Lockdown savings push UK house price growth boom
The UK and US housing markets have surged past other economies’ thanks to buyers being able to amass savings in lockdown.
Prices increased by 9.4 per cent on average across the 56 countries and territories tracked by the index, according to Knight Frank’s global house prices index.
The majority (96 per cent) of the 56 markets tracked registered positive price growth year-on-year, while developing countries struggled to keep up.
Turkey led the way in nominal terms while South Korea led in real terms.
The UK ranked at 21 out of 56 markets, registering 11.8 per cent nominal annual growth and 8 per cent in real terms, adjusted for inflation.
Kate Everett-Allen, Knight Frank’s head of international residential research, said: “What we’ve noticed throughout the pandemic is advanced economies have had house price boom.
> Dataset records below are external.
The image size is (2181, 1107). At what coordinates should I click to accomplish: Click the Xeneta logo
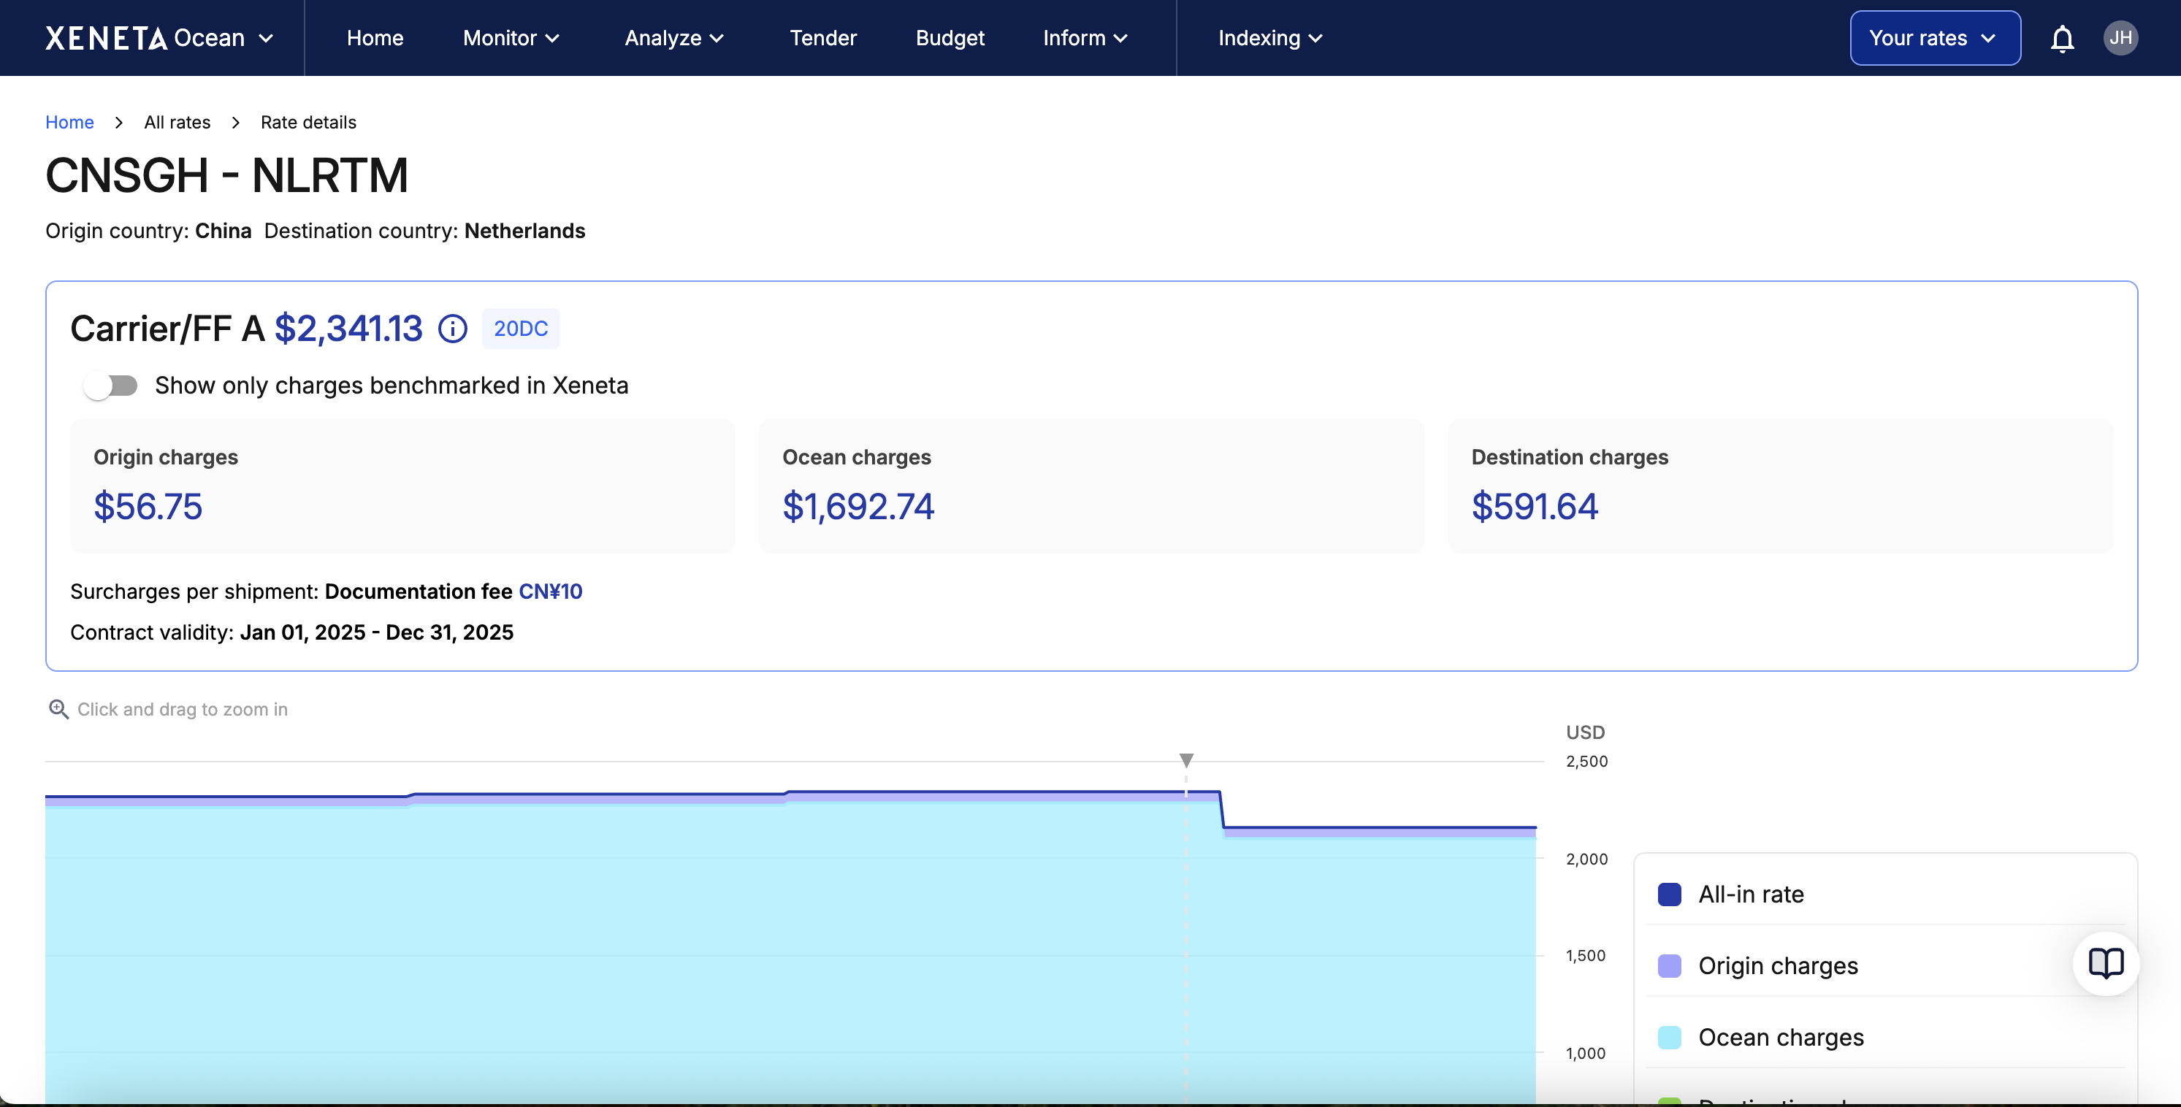coord(106,38)
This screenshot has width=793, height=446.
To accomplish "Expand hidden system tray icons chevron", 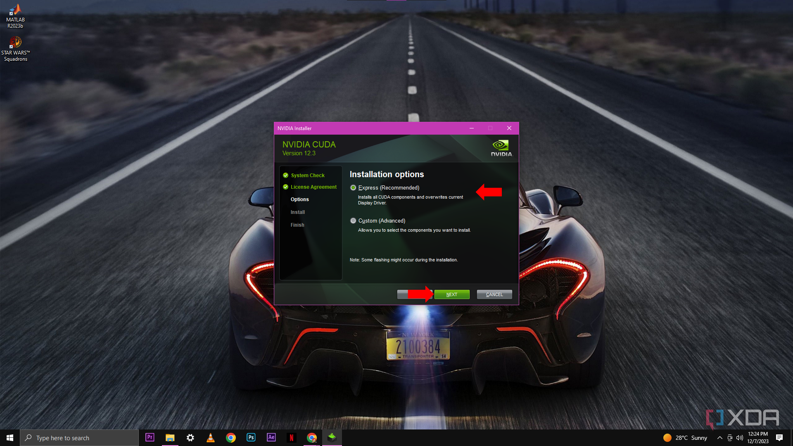I will click(x=719, y=438).
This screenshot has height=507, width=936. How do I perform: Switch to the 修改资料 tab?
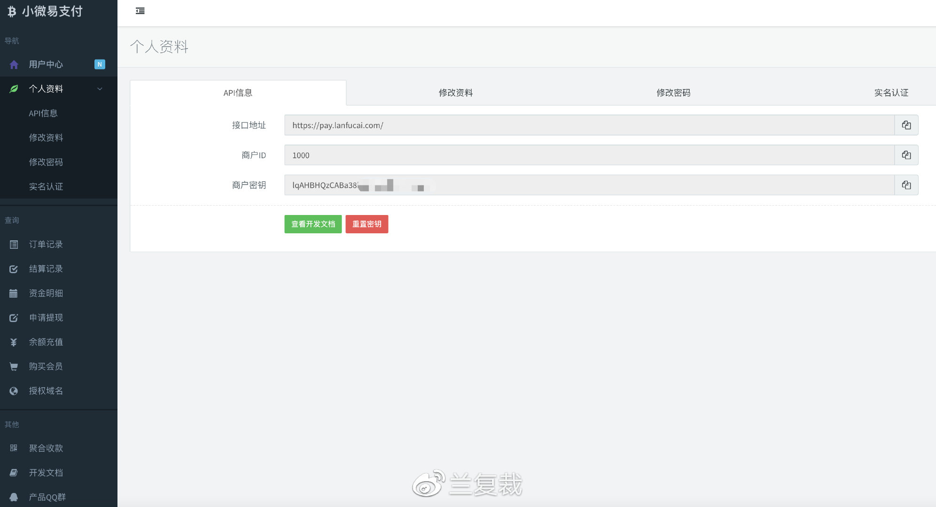(455, 93)

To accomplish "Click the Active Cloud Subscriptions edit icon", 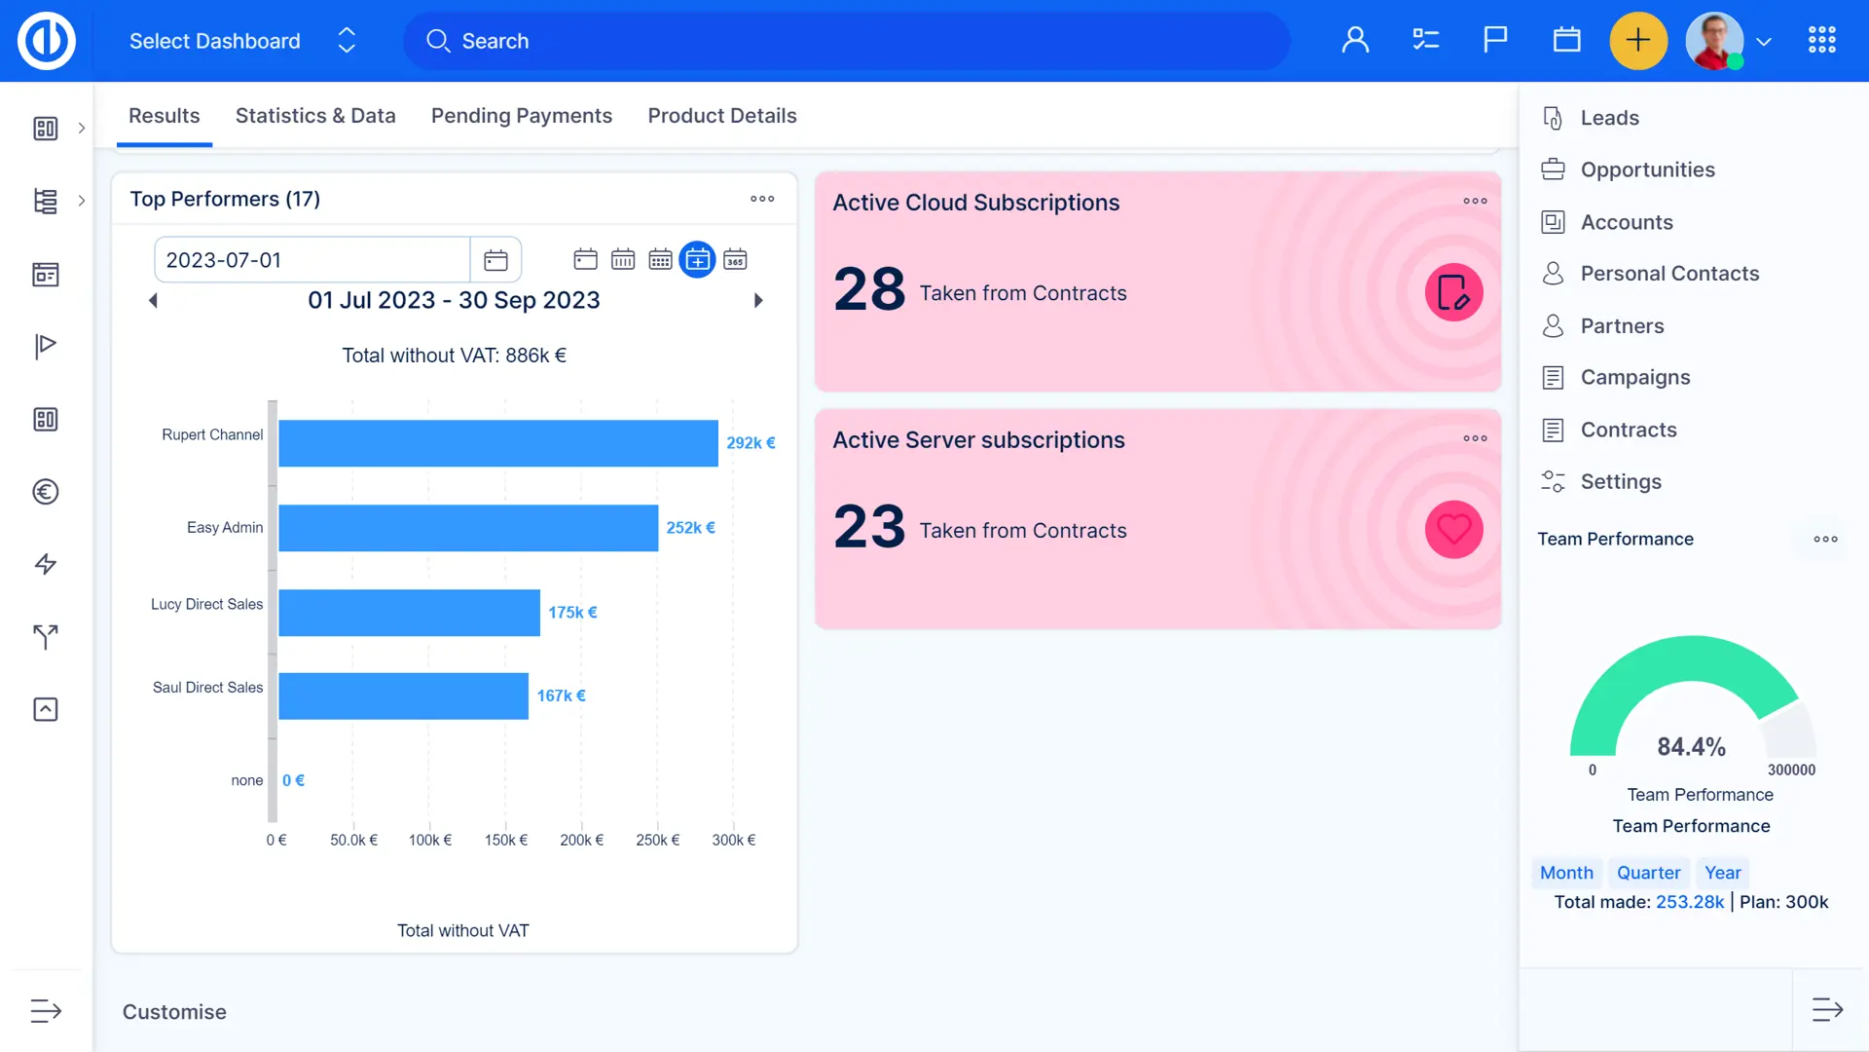I will 1453,292.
It is largely confined to advanced nations which have put in huge amounts of fiscal stimulus to support people in the crisis.”
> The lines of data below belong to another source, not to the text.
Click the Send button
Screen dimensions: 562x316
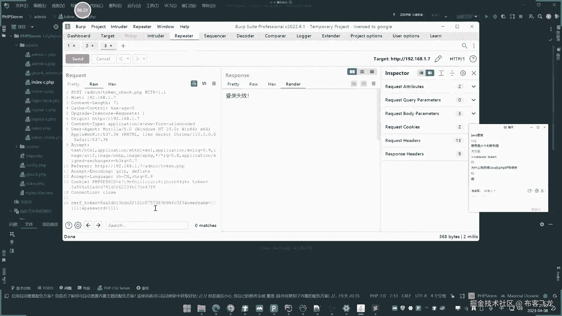[x=78, y=59]
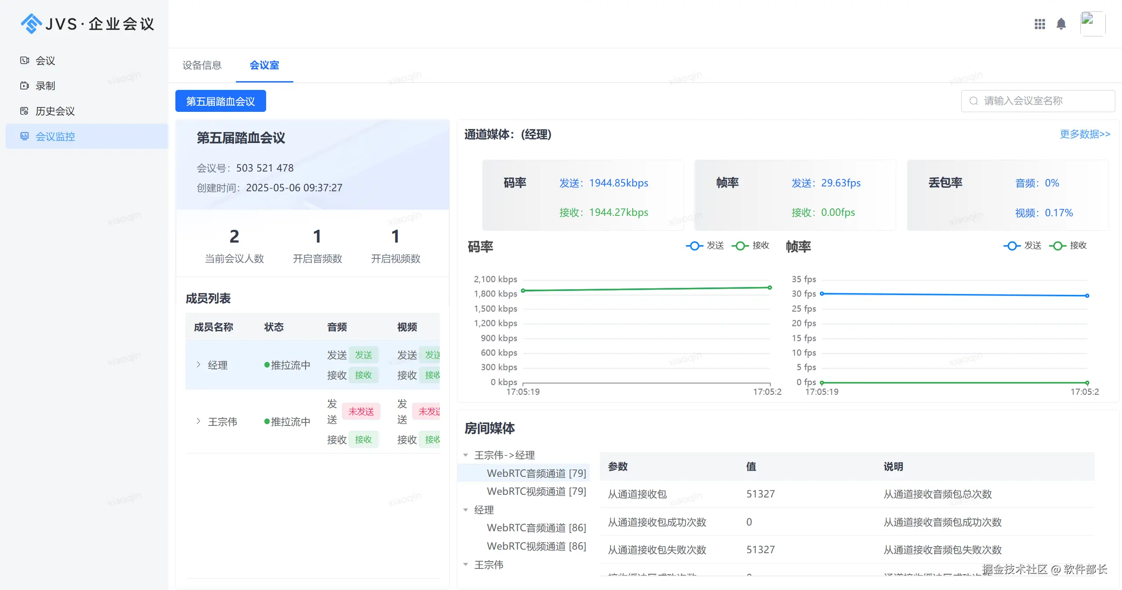Viewport: 1122px width, 590px height.
Task: Expand the 王宗伟 member row
Action: click(199, 421)
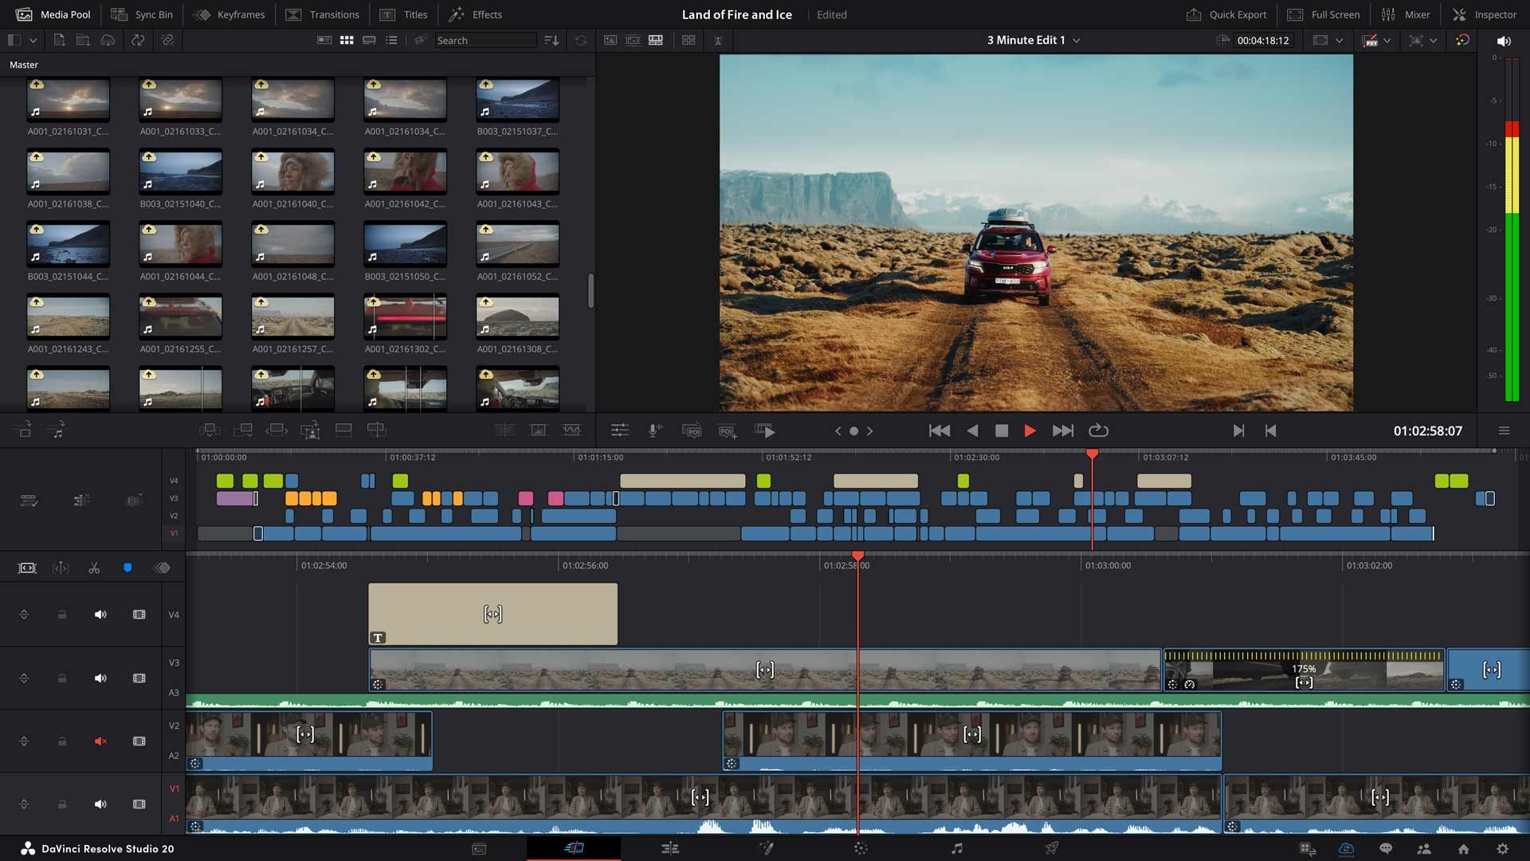Viewport: 1530px width, 861px height.
Task: Lock the V1 video track
Action: (x=62, y=804)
In markets including Sweden, the US and the UK, homeowners have amassed “significant savings” during lockdowns after not being able to go on holiday, holding off on purchasing pricey items and staying in more.
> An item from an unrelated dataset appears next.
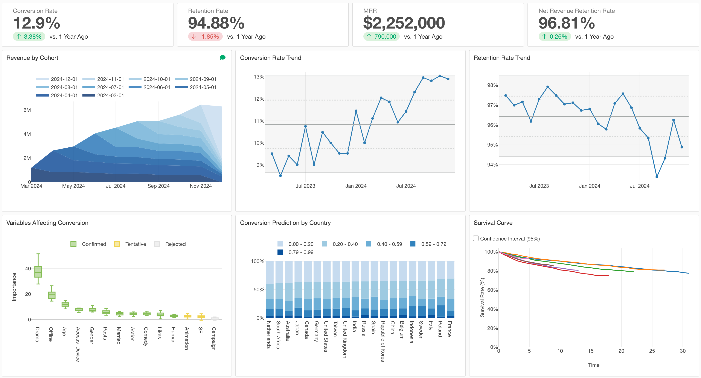Click the 2024-03-01 cohort legend swatch
This screenshot has height=378, width=701.
point(88,95)
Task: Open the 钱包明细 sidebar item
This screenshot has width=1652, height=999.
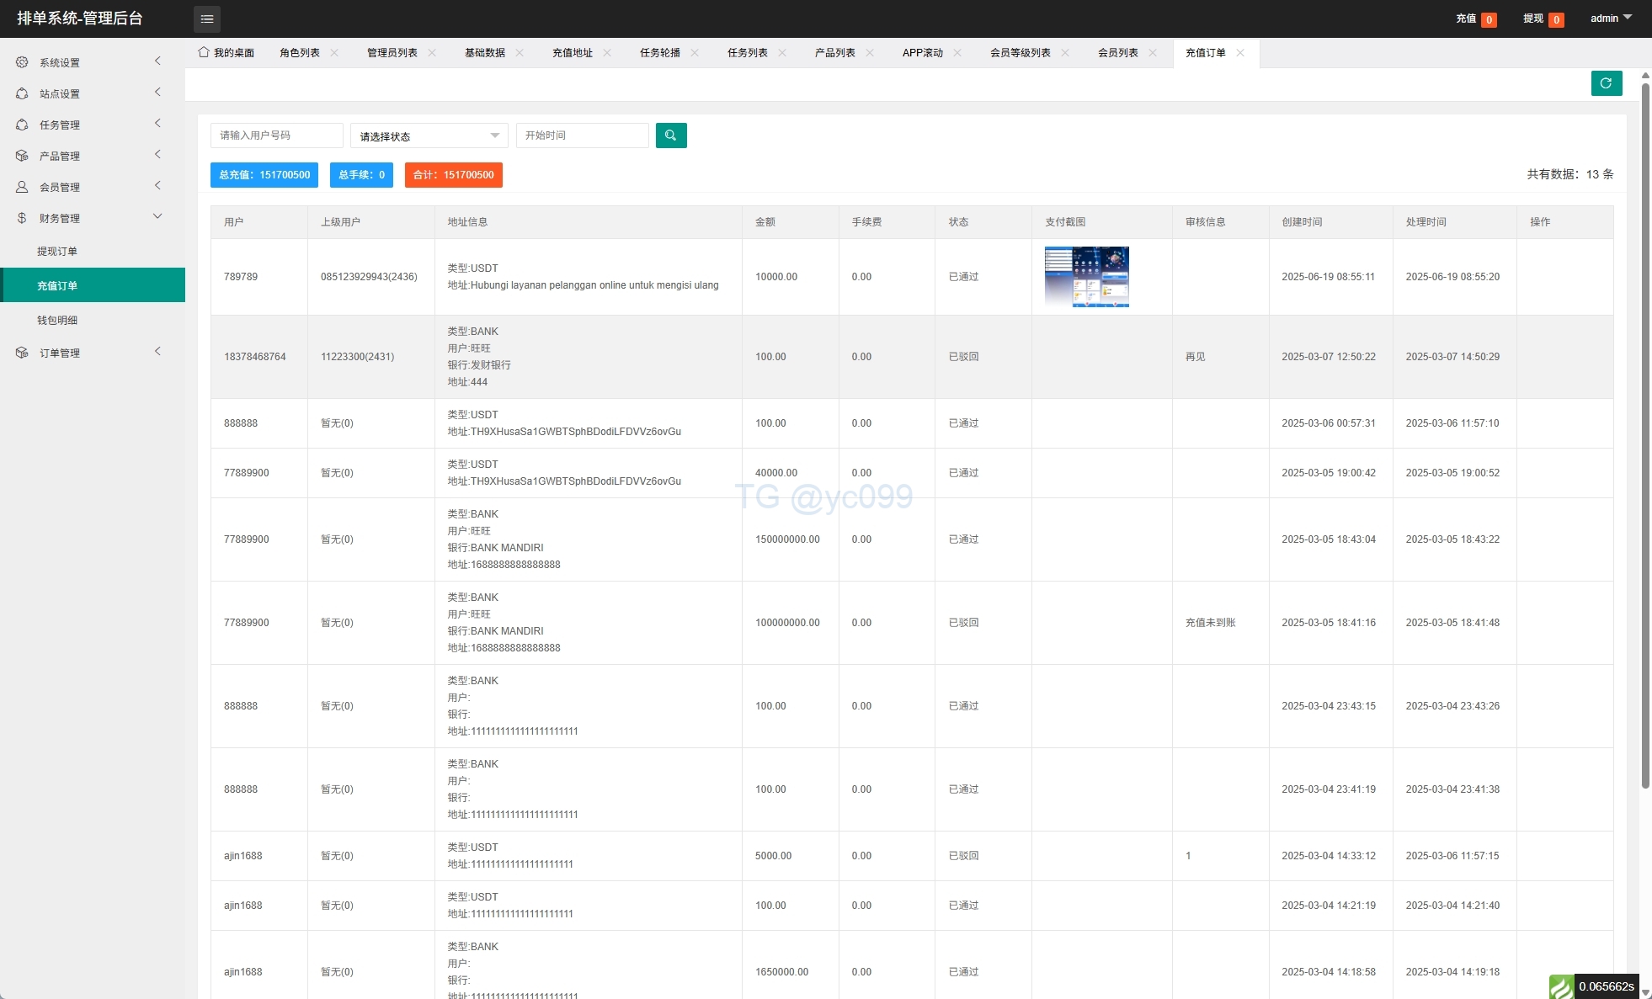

The market has also been impacted by households seeking a “change of lifestyle,” with the pandemic causing them to reassess their housing needs including needing to be “less tethered to the office than before,” Everett-Allen added.
In other markets, including Switzerland and France, there has been a growing demand for second homes.
People have been keen to snap up properties in the Swiss and French Alps to pursue “mountain living and resort lifestyles” for a few months of the year.